Please restate the data that follows, leaving every word in place.

-*-

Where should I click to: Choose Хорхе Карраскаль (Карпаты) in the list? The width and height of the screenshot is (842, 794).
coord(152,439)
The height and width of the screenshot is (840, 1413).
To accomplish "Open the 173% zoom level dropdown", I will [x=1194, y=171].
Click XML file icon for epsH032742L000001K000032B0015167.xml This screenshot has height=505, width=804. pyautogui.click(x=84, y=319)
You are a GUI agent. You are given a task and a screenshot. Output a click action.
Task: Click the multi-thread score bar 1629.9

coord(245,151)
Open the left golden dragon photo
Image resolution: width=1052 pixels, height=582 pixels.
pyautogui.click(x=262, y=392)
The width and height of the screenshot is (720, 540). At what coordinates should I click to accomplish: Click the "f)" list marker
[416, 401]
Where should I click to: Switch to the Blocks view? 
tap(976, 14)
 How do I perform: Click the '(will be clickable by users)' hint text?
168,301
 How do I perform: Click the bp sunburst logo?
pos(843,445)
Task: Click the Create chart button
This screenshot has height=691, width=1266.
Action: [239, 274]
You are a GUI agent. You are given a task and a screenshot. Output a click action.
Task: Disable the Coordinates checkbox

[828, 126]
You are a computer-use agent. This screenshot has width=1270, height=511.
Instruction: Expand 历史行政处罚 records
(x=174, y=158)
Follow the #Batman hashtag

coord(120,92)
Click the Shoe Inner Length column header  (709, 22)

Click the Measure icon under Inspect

-*-

§ Response to the task:
Where should I click to: Choose Хорхе Карраскаль (Карпаты) in the list? The width and height of the screenshot is (842, 794).
coord(152,439)
The height and width of the screenshot is (840, 1413).
To accomplish "Open the 173% zoom level dropdown", I will [x=1194, y=171].
Click XML file icon for epsH032742L000001K000032B0015167.xml This screenshot has height=505, width=804. pyautogui.click(x=84, y=319)
You are a GUI agent. You are given a task and a screenshot. Output a click action.
Task: Click the multi-thread score bar 1629.9

coord(245,151)
Open the left golden dragon photo
Image resolution: width=1052 pixels, height=582 pixels.
pyautogui.click(x=262, y=392)
The width and height of the screenshot is (720, 540). At what coordinates should I click to accomplish: Click the "f)" list marker
[416, 401]
Where should I click to: Switch to the Blocks view? 
tap(976, 14)
 How do I perform: Click the '(will be clickable by users)' hint text?
168,301
 How do I perform: Click the bp sunburst logo?
pos(843,445)
Task: Click the Create chart button
This screenshot has height=691, width=1266.
Action: [239, 274]
You are a GUI agent. You are given a task and a screenshot. Output a click action.
Task: Disable the Coordinates checkbox

[828, 126]
You are a computer-use agent. This screenshot has width=1270, height=511.
Instruction: Expand 历史行政处罚 records
(x=174, y=158)
Follow the #Batman hashtag

coord(120,92)
Click the Shoe Inner Length column header  (709, 22)

Click the Measure icon under Inspect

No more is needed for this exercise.